■ **Extracted data**
************

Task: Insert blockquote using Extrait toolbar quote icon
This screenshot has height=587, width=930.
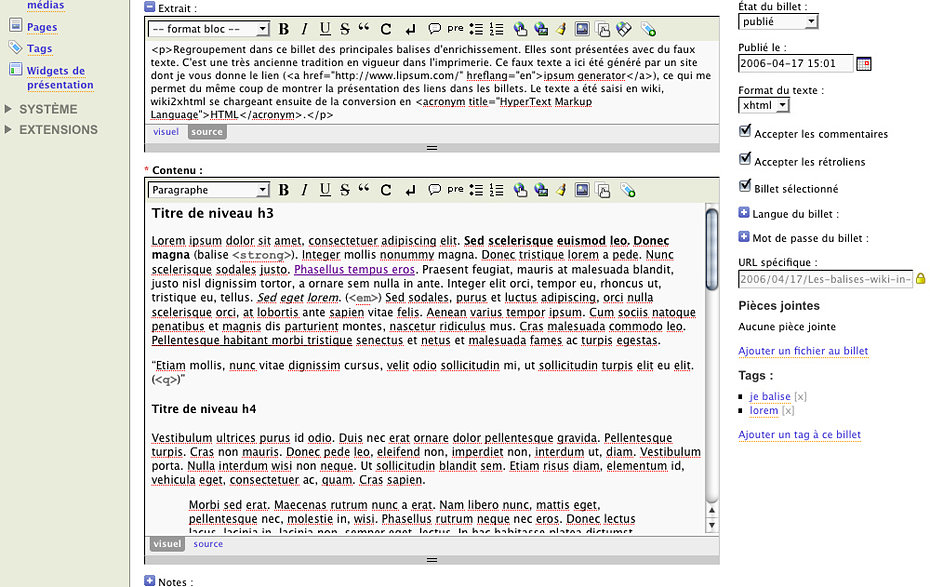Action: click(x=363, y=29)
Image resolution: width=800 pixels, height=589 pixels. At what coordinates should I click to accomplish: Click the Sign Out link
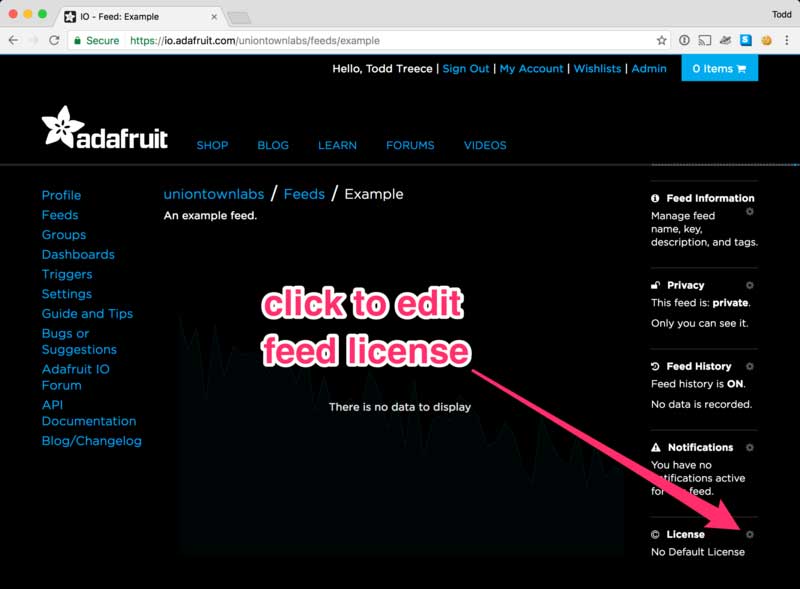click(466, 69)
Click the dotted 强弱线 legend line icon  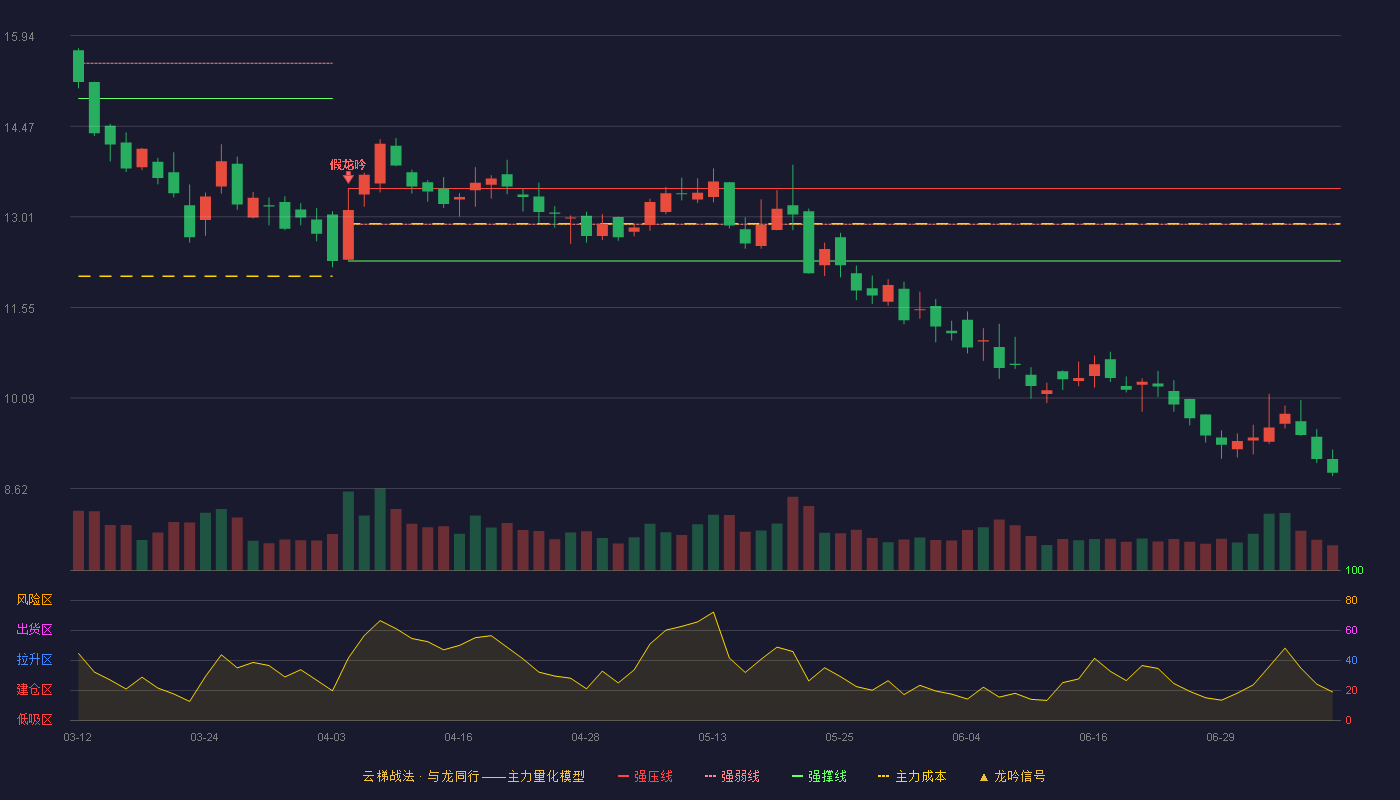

************

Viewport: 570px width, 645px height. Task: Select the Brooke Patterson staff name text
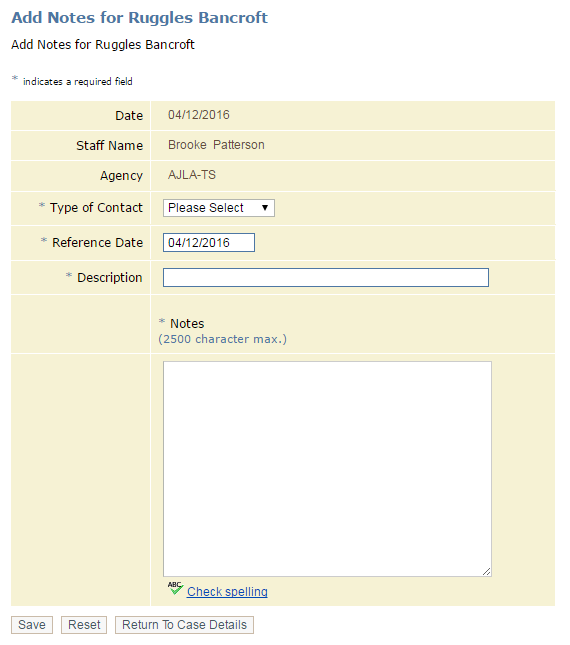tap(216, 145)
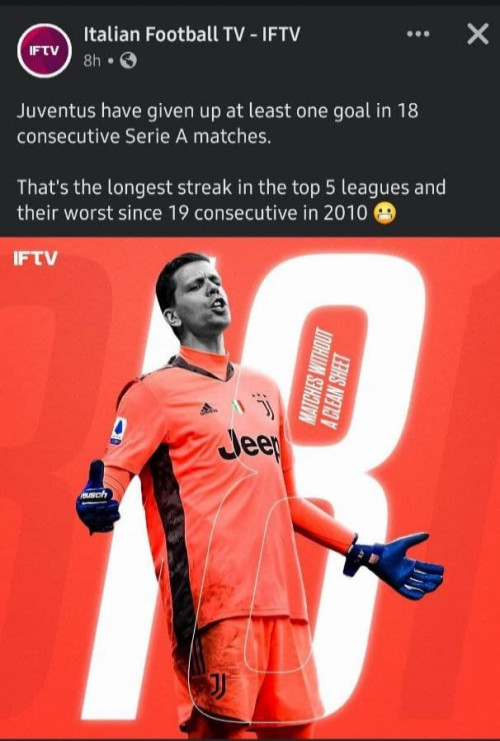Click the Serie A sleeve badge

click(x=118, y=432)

************

■ **Exercise aim**
Skipping every picture, transcribe exactly the lines above from the one containing "This screenshot has height=587, width=930." through the one containing "Click the dotted 强弱线 legend line icon", both included.

■ **Solution to the exercise**
This screenshot has height=587, width=930.
Action: click(x=363, y=29)
Image resolution: width=800 pixels, height=589 pixels. At what coordinates should I click to accomplish: Click the Sign Out link
click(466, 69)
Click the dotted 强弱线 legend line icon  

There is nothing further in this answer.